--- Record set Enclosed Below ---
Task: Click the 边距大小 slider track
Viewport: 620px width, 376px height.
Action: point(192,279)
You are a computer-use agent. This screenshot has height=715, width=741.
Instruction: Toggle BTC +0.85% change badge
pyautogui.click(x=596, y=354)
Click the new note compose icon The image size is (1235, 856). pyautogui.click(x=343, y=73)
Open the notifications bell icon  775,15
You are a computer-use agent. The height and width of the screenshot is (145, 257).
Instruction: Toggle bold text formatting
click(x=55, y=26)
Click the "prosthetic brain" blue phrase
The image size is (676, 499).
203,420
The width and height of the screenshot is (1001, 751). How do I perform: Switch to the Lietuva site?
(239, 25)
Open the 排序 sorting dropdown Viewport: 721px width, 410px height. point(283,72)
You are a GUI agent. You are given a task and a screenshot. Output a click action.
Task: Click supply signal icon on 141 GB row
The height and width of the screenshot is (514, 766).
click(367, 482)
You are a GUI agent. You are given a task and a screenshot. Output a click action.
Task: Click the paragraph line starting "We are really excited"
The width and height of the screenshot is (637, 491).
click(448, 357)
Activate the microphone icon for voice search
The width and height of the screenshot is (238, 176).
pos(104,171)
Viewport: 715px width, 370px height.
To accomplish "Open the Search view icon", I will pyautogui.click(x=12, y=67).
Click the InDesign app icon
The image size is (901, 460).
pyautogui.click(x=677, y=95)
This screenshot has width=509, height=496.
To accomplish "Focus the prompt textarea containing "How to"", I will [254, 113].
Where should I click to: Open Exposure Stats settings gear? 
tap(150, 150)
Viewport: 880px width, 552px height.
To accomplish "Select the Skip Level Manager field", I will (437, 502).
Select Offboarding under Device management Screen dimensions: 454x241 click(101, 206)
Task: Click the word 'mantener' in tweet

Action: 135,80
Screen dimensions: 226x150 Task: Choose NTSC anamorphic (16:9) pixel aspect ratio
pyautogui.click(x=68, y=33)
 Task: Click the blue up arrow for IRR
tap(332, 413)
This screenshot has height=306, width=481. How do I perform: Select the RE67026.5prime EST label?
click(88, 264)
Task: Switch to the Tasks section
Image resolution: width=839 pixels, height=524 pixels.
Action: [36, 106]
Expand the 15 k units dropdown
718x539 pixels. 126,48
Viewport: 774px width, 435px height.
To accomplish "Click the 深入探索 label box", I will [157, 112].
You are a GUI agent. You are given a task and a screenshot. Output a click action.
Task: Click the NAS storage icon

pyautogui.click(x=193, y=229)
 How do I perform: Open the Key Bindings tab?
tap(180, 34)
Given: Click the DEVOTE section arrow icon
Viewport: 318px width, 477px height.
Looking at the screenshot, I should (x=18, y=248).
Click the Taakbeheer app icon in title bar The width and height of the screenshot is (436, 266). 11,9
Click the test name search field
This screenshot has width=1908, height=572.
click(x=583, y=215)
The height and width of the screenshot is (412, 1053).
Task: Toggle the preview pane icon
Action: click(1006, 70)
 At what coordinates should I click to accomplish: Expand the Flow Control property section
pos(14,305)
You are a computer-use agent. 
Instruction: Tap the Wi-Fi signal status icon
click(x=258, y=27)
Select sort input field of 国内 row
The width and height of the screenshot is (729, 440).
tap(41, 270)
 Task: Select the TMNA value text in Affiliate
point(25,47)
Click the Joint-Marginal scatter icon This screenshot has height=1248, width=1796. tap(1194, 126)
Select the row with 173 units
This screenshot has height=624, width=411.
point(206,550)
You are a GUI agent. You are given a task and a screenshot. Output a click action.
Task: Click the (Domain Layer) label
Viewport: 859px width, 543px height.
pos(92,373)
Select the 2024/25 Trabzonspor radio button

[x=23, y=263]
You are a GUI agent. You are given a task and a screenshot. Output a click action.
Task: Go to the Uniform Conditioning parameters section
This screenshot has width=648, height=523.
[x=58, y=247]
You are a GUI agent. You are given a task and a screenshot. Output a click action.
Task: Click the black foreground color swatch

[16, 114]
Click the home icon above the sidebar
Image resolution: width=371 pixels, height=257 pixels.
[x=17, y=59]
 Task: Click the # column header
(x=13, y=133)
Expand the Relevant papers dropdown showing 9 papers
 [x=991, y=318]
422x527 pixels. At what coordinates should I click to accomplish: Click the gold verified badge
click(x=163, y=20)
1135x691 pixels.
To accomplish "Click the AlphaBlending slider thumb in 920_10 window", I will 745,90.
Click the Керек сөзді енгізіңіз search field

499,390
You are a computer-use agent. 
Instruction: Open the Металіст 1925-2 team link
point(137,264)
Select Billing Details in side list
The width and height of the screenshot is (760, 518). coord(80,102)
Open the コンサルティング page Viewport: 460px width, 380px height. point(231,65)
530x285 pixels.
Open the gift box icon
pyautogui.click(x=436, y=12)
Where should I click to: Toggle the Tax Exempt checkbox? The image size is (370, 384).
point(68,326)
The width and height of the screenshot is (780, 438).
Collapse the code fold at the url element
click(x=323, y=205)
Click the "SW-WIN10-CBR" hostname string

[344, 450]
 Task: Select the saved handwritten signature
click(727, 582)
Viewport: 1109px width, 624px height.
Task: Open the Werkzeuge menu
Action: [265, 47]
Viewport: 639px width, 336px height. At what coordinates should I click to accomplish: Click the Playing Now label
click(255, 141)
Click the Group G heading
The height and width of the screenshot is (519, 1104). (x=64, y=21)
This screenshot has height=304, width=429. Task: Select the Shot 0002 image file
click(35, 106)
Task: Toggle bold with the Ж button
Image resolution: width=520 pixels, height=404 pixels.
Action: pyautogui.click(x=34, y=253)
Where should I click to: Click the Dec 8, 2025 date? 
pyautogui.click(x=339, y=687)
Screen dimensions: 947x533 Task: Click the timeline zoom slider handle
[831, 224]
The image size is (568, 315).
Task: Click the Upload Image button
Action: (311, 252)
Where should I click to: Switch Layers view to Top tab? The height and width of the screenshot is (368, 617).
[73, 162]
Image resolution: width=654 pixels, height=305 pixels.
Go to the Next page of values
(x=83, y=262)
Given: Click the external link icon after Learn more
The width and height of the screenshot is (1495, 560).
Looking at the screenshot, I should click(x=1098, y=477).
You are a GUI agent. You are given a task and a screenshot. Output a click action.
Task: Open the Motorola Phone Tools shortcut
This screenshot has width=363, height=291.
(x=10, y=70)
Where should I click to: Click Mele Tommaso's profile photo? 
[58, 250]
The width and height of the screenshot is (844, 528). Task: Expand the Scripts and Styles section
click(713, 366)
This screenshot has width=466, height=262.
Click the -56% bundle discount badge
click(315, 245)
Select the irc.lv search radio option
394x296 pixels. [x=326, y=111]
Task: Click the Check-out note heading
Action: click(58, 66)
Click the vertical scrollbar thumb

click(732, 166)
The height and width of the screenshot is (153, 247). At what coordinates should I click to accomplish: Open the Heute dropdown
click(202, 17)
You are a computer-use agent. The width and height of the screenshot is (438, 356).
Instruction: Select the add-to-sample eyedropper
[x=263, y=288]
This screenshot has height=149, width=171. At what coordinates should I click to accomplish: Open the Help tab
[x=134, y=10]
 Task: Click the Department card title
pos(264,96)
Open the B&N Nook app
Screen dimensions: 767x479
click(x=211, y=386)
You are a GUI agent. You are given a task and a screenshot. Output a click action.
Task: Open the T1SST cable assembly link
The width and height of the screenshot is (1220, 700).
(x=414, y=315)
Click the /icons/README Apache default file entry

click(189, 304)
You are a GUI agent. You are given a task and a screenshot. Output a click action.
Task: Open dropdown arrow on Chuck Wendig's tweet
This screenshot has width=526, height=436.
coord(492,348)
--- End of Enclosed Record set ---
▶ About this exercise: Please copy the data above in its entirety, exactly as written.

▶ Response area:
Task: Click the 边距大小 slider track
Viewport: 620px width, 376px height.
Action: point(192,279)
You are a computer-use agent. This screenshot has height=715, width=741.
Instruction: Toggle BTC +0.85% change badge
pyautogui.click(x=596, y=354)
Click the new note compose icon The image size is (1235, 856). pyautogui.click(x=343, y=73)
Open the notifications bell icon  775,15
You are a computer-use agent. The height and width of the screenshot is (145, 257).
Instruction: Toggle bold text formatting
click(x=55, y=26)
Click the "prosthetic brain" blue phrase
The image size is (676, 499).
203,420
The width and height of the screenshot is (1001, 751). How do I perform: Switch to the Lietuva site?
(239, 25)
Open the 排序 sorting dropdown Viewport: 721px width, 410px height. point(283,72)
You are a GUI agent. You are given a task and a screenshot. Output a click action.
Task: Click supply signal icon on 141 GB row
The height and width of the screenshot is (514, 766).
click(367, 482)
You are a GUI agent. You are given a task and a screenshot. Output a click action.
Task: Click the paragraph line starting "We are really excited"
The width and height of the screenshot is (637, 491).
click(448, 357)
Activate the microphone icon for voice search
The width and height of the screenshot is (238, 176).
pos(104,171)
Viewport: 715px width, 370px height.
To accomplish "Open the Search view icon", I will pyautogui.click(x=12, y=67).
Click the InDesign app icon
The image size is (901, 460).
pyautogui.click(x=677, y=95)
This screenshot has width=509, height=496.
To accomplish "Focus the prompt textarea containing "How to"", I will [254, 113].
Where should I click to: Open Exposure Stats settings gear? 
tap(150, 150)
Viewport: 880px width, 552px height.
To accomplish "Select the Skip Level Manager field", I will (437, 502).
Select Offboarding under Device management Screen dimensions: 454x241 click(101, 206)
Task: Click the word 'mantener' in tweet

Action: 135,80
Screen dimensions: 226x150 Task: Choose NTSC anamorphic (16:9) pixel aspect ratio
pyautogui.click(x=68, y=33)
 Task: Click the blue up arrow for IRR
tap(332, 413)
This screenshot has height=306, width=481. How do I perform: Select the RE67026.5prime EST label?
click(88, 264)
Task: Switch to the Tasks section
Image resolution: width=839 pixels, height=524 pixels.
Action: [36, 106]
Expand the 15 k units dropdown
718x539 pixels. 126,48
Viewport: 774px width, 435px height.
To accomplish "Click the 深入探索 label box", I will [157, 112].
You are a GUI agent. You are given a task and a screenshot. Output a click action.
Task: Click the NAS storage icon

pyautogui.click(x=193, y=229)
 How do I perform: Open the Key Bindings tab?
tap(180, 34)
Given: Click the DEVOTE section arrow icon
Viewport: 318px width, 477px height.
Looking at the screenshot, I should (x=18, y=248).
Click the Taakbeheer app icon in title bar The width and height of the screenshot is (436, 266). 11,9
Click the test name search field
This screenshot has width=1908, height=572.
click(x=583, y=215)
The height and width of the screenshot is (412, 1053).
Task: Toggle the preview pane icon
Action: click(1006, 70)
 At what coordinates should I click to accomplish: Expand the Flow Control property section
pos(14,305)
You are a computer-use agent. 
Instruction: Tap the Wi-Fi signal status icon
click(x=258, y=27)
Select sort input field of 国内 row
The width and height of the screenshot is (729, 440).
tap(41, 270)
 Task: Select the TMNA value text in Affiliate
point(25,47)
Click the Joint-Marginal scatter icon This screenshot has height=1248, width=1796. tap(1194, 126)
Select the row with 173 units
This screenshot has height=624, width=411.
point(206,550)
You are a GUI agent. You are given a task and a screenshot. Output a click action.
Task: Click the (Domain Layer) label
Viewport: 859px width, 543px height.
pos(92,373)
Select the 2024/25 Trabzonspor radio button

[x=23, y=263]
You are a GUI agent. You are given a task and a screenshot. Output a click action.
Task: Go to the Uniform Conditioning parameters section
This screenshot has width=648, height=523.
[x=58, y=247]
You are a GUI agent. You are given a task and a screenshot. Output a click action.
Task: Click the black foreground color swatch

[16, 114]
Click the home icon above the sidebar
Image resolution: width=371 pixels, height=257 pixels.
[x=17, y=59]
 Task: Click the # column header
(x=13, y=133)
Expand the Relevant papers dropdown showing 9 papers
 [x=991, y=318]
422x527 pixels. At what coordinates should I click to accomplish: Click the gold verified badge
click(x=163, y=20)
1135x691 pixels.
To accomplish "Click the AlphaBlending slider thumb in 920_10 window", I will 745,90.
Click the Керек сөзді енгізіңіз search field

499,390
You are a computer-use agent. 
Instruction: Open the Металіст 1925-2 team link
point(137,264)
Select Billing Details in side list
The width and height of the screenshot is (760, 518). coord(80,102)
Open the コンサルティング page Viewport: 460px width, 380px height. point(231,65)
530x285 pixels.
Open the gift box icon
pyautogui.click(x=436, y=12)
Where should I click to: Toggle the Tax Exempt checkbox? The image size is (370, 384).
point(68,326)
The width and height of the screenshot is (780, 438).
Collapse the code fold at the url element
click(x=323, y=205)
Click the "SW-WIN10-CBR" hostname string

[344, 450]
 Task: Select the saved handwritten signature
click(727, 582)
Viewport: 1109px width, 624px height.
Task: Open the Werkzeuge menu
Action: [265, 47]
Viewport: 639px width, 336px height. At what coordinates should I click to accomplish: Click the Playing Now label
click(255, 141)
Click the Group G heading
The height and width of the screenshot is (519, 1104). (x=64, y=21)
This screenshot has height=304, width=429. Task: Select the Shot 0002 image file
click(35, 106)
Task: Toggle bold with the Ж button
Image resolution: width=520 pixels, height=404 pixels.
Action: pyautogui.click(x=34, y=253)
Where should I click to: Click the Dec 8, 2025 date? 
pyautogui.click(x=339, y=687)
Screen dimensions: 947x533 Task: Click the timeline zoom slider handle
[831, 224]
The image size is (568, 315).
Task: Click the Upload Image button
Action: (311, 252)
Where should I click to: Switch Layers view to Top tab? The height and width of the screenshot is (368, 617).
[73, 162]
Image resolution: width=654 pixels, height=305 pixels.
Go to the Next page of values
(x=83, y=262)
Given: Click the external link icon after Learn more
The width and height of the screenshot is (1495, 560).
Looking at the screenshot, I should click(x=1098, y=477).
You are a GUI agent. You are given a task and a screenshot. Output a click action.
Task: Open the Motorola Phone Tools shortcut
This screenshot has width=363, height=291.
(x=10, y=70)
Where should I click to: Click Mele Tommaso's profile photo? 
[58, 250]
The width and height of the screenshot is (844, 528). Task: Expand the Scripts and Styles section
click(713, 366)
This screenshot has width=466, height=262.
Click the -56% bundle discount badge
click(315, 245)
Select the irc.lv search radio option
394x296 pixels. [x=326, y=111]
Task: Click the Check-out note heading
Action: click(58, 66)
Click the vertical scrollbar thumb

click(732, 166)
The height and width of the screenshot is (153, 247). At what coordinates should I click to accomplish: Open the Heute dropdown
click(202, 17)
You are a computer-use agent. The width and height of the screenshot is (438, 356).
Instruction: Select the add-to-sample eyedropper
[x=263, y=288]
This screenshot has height=149, width=171. At what coordinates should I click to accomplish: Open the Help tab
[x=134, y=10]
 Task: Click the Department card title
pos(264,96)
Open the B&N Nook app
Screen dimensions: 767x479
click(x=211, y=386)
You are a GUI agent. You are given a task and a screenshot. Output a click action.
Task: Open the T1SST cable assembly link
The width and height of the screenshot is (1220, 700).
(x=414, y=315)
Click the /icons/README Apache default file entry

click(189, 304)
You are a GUI agent. You are given a task and a screenshot. Output a click action.
Task: Open dropdown arrow on Chuck Wendig's tweet
This screenshot has width=526, height=436.
coord(492,348)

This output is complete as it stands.